How about Nucleus sampling? Nucleus or top-p sampling is a decoding technique that selects the smallest number of tokens whose cumulative probability reaches or exceeds the threshold p by starting from the most probable token. The higher value of p results in a diverse selection of tokens. I think this cumulative probability is quite similar to the mass distribution in an atomic model where the nucleus consisting of protons and neutrons dominates the total mass of the electron cloud.
Similarity measurements of embeddings including Euclidean distance, cosine similarity, and dot product are from the Pythagorean theorem and the law of cosine. While the Pythagorean theorem gives us the relationship of 3 sides in a right triangle, the law of cosine shows us how the cosine of an angle relates to its sides. Besides algebraic meanings, these 3 measurements all have corresponding geometrical meanings, and I think this is one of the reasons why linear algebra has been widely used in many fields of engineering.
Information in reality, for example, is any object that we can see by naked eyes or any sound we can hear through our ears but is not interpretable by computers. Fortunately, these types of information once converted to digital audio, image, video, and text are understandable and processable by computers.

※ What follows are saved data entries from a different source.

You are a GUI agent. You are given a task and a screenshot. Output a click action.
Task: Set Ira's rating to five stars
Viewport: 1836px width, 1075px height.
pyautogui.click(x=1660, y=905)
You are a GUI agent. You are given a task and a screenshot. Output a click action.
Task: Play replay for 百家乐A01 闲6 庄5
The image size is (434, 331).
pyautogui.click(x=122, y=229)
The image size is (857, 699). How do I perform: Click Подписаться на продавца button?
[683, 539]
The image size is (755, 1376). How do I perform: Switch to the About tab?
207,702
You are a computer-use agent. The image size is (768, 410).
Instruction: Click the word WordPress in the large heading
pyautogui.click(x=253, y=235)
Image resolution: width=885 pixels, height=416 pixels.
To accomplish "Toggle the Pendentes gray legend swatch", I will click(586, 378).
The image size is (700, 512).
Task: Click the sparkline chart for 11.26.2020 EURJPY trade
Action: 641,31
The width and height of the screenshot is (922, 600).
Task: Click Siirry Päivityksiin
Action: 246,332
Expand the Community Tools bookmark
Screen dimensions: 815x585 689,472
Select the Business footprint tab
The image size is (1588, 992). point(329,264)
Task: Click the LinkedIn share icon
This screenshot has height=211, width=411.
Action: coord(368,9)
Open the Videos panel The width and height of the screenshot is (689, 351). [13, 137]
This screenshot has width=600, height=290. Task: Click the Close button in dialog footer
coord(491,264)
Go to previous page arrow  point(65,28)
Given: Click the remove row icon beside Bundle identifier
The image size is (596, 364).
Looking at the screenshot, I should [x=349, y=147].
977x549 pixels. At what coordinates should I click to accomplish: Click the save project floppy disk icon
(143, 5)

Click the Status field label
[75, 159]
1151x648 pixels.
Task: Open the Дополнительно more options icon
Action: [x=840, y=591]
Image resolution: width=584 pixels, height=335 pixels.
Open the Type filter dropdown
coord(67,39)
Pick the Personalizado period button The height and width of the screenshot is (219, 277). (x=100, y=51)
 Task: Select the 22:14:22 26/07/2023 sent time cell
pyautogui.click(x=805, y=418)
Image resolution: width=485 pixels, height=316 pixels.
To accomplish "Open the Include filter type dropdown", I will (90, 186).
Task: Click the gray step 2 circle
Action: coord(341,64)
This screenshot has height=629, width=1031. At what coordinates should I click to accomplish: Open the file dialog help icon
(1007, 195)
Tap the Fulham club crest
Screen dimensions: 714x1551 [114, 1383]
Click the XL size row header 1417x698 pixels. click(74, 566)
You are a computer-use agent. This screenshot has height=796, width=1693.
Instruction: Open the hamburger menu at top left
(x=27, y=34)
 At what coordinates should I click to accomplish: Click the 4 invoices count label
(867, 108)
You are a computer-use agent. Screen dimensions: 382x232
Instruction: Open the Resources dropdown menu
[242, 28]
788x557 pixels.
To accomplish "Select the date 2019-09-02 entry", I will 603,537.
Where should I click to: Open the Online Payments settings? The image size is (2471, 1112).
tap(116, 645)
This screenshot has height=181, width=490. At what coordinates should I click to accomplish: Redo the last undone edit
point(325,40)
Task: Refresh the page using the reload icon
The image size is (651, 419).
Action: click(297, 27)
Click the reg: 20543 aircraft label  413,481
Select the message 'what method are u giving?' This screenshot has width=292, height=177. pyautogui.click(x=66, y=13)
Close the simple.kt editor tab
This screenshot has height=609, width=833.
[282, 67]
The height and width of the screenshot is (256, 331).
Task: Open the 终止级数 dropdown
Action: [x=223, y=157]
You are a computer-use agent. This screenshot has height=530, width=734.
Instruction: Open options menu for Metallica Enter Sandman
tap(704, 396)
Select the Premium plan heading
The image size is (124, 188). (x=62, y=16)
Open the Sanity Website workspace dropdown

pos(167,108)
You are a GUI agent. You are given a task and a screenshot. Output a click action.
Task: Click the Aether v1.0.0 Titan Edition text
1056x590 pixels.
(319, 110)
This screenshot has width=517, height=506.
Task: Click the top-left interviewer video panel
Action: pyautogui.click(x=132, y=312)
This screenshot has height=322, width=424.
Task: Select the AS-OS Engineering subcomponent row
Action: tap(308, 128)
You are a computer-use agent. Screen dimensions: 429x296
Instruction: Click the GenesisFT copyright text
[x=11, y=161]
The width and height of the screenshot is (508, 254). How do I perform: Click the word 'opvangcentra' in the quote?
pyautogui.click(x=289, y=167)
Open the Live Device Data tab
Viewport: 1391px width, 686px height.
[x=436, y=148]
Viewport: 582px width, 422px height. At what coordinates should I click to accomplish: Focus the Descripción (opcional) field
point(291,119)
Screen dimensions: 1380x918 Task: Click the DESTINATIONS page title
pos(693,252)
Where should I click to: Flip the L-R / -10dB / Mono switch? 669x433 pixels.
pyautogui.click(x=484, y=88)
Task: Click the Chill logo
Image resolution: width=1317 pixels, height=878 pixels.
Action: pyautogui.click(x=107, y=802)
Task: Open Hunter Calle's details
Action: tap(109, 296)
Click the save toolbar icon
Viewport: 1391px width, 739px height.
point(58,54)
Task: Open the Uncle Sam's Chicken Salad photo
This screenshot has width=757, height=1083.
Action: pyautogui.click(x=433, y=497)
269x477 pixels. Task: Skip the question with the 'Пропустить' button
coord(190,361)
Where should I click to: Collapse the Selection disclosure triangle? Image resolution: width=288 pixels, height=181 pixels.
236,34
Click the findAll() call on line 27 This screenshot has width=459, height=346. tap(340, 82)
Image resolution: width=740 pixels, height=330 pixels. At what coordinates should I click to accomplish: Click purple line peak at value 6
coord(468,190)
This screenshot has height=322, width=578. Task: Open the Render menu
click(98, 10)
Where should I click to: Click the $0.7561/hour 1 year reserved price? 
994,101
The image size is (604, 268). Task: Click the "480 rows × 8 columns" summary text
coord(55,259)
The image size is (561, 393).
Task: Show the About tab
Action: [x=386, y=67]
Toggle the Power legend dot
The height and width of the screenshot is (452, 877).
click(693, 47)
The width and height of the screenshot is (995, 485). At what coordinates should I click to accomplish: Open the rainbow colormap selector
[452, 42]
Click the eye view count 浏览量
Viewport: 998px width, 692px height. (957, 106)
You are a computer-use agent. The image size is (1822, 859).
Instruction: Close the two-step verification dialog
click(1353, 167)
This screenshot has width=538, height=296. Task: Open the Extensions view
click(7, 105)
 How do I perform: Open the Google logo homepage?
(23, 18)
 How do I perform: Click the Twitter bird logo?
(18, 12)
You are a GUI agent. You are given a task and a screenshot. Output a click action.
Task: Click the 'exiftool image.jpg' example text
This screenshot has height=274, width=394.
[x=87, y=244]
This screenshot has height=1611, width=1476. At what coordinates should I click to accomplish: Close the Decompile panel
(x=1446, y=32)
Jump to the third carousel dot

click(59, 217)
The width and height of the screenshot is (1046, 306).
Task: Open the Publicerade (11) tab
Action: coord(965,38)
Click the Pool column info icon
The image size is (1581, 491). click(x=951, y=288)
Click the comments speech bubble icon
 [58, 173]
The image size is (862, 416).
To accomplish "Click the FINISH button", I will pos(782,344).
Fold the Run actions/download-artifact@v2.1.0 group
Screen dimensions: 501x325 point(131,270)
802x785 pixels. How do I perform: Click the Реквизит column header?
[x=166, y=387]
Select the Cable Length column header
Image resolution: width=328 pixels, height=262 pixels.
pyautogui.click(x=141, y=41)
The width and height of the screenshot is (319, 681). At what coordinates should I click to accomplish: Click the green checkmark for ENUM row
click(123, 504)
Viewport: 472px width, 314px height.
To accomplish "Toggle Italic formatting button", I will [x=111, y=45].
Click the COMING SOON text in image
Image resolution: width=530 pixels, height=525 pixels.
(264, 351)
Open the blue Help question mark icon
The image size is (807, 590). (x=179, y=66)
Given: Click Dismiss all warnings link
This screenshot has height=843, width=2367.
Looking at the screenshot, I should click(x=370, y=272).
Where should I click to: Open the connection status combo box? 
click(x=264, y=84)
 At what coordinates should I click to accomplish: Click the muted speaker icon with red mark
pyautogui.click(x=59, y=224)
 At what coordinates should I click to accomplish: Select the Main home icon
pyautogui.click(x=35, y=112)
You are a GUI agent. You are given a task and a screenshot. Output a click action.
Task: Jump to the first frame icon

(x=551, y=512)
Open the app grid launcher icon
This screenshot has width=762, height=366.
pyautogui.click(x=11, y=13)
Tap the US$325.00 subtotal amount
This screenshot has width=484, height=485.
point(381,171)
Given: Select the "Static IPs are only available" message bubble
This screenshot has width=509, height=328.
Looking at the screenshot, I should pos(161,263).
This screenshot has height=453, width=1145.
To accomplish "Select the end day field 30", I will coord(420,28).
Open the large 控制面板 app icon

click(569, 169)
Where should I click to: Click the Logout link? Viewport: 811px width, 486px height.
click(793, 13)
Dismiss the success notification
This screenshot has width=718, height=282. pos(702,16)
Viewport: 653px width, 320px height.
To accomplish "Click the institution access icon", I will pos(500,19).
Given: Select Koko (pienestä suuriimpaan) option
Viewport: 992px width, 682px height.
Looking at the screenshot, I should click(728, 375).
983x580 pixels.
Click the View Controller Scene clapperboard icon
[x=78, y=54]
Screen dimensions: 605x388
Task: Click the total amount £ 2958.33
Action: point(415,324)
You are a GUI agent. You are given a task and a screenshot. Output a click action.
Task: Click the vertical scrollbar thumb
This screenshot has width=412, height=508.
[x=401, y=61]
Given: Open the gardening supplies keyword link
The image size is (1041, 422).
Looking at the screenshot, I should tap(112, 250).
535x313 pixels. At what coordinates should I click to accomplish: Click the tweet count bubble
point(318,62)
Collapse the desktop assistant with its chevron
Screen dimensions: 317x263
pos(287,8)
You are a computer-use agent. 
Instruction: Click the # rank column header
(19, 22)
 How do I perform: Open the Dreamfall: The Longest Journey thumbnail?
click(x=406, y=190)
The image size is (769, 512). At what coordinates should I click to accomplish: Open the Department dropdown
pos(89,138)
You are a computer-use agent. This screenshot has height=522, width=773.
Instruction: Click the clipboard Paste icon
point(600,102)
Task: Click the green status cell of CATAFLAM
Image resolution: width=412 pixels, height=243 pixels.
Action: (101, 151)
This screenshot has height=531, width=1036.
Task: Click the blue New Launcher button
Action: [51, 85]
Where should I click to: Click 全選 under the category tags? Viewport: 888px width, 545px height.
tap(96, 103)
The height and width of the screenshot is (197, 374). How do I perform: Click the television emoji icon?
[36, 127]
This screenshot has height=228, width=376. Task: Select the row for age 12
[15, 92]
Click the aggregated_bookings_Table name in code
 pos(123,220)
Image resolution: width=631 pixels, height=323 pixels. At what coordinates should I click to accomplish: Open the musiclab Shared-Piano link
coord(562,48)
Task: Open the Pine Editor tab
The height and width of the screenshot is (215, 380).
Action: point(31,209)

Audio in analog form is actually waves of air molecules moving back and forth, and through ear canal reaches ear drum, causing it to vibrate so that we can hear. Unlike continuous nature of analog, digital audio is divided into samples and represented in numbers. This is done by measuring amplitude in a fixed interval of time, and the unit of kHz tells us how many samples are recorded in a second. Each sample is stored in a fixed number of bits, known as bit depth, higher bit depth yields higher subtle and precise in quality. As you might hear of 128kbps, 320kbps, or FLAC everyday while listening to music from digital devices, these are bitrates, indicating the quality of the audio reproducible by electronic devices and calculated by the given formula: bitrate = samples per second × bit depth. The higher it is, the better quality the audio has.
An image can be thought as a projection of an object in 3D world onto 2D plane and composed of pixels. Each pixel, for example in RGB channel, is a combination of red, green, and blue. Similar to the conversion of analog to digital audio, motion of an object in a specific period of time is recorded and composed of many images into a new form of information, a video.
In reality, text is visible to human as objects, and has been storable and processable for decades in the form of bytes. In traditional manipulation, text in any language is processed to perform exact and approximate pattern matching, sorting, as well as statistical analysis.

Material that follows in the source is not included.